In the records below, find the line with "[Глас Дијаспоре] (33, 2248)" and the line with "Насловна (10, 68)"; return exactly those lines and every line between them.

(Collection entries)
⟨

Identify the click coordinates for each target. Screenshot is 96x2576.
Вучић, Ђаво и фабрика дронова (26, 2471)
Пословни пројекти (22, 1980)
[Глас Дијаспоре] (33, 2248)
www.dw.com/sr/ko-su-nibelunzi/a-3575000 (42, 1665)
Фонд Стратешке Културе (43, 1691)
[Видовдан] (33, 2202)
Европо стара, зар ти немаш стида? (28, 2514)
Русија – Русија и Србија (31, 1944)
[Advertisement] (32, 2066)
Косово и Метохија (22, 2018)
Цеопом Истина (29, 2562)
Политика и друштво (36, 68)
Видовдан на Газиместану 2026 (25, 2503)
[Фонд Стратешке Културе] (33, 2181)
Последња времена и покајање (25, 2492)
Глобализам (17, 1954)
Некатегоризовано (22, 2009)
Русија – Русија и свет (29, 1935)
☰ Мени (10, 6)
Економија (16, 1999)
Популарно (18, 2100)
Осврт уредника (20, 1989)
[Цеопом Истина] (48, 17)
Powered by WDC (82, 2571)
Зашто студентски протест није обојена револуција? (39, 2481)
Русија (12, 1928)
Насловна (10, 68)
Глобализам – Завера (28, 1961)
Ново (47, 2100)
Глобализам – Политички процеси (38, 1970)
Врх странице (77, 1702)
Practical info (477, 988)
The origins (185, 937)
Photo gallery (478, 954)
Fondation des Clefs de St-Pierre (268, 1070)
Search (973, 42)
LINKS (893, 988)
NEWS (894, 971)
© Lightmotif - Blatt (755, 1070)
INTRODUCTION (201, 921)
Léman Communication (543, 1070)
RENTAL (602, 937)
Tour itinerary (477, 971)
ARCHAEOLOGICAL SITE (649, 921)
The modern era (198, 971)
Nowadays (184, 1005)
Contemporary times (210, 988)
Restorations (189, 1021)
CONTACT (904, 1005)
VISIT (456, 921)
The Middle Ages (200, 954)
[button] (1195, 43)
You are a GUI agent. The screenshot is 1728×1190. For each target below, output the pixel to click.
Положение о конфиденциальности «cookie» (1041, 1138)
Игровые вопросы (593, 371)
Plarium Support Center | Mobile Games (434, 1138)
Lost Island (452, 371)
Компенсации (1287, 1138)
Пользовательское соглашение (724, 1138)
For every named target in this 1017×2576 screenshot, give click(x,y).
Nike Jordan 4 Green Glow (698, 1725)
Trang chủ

⟩

** Exercise solution **
[Глас Дијаспоре] (33, 2248)
www.dw.com/sr/ko-su-nibelunzi/a-3575000 (42, 1665)
Фонд Стратешке Културе (43, 1691)
[Видовдан] (33, 2202)
Европо стара, зар ти немаш стида? (28, 2514)
Русија – Русија и Србија (31, 1944)
[Advertisement] (32, 2066)
Косово и Метохија (22, 2018)
Цеопом Истина (29, 2562)
Политика и друштво (36, 68)
Видовдан на Газиместану 2026 (25, 2503)
[Фонд Стратешке Културе] (33, 2181)
Последња времена и покајање (25, 2492)
Глобализам (17, 1954)
Некатегоризовано (22, 2009)
Русија – Русија и свет (29, 1935)
☰ Мени (10, 6)
Економија (16, 1999)
Популарно (18, 2100)
Осврт уредника (20, 1989)
[Цеопом Истина] (48, 17)
Powered by WDC (82, 2571)
Зашто студентски протест није обојена револуција? (39, 2481)
Русија (12, 1928)
Насловна (10, 68)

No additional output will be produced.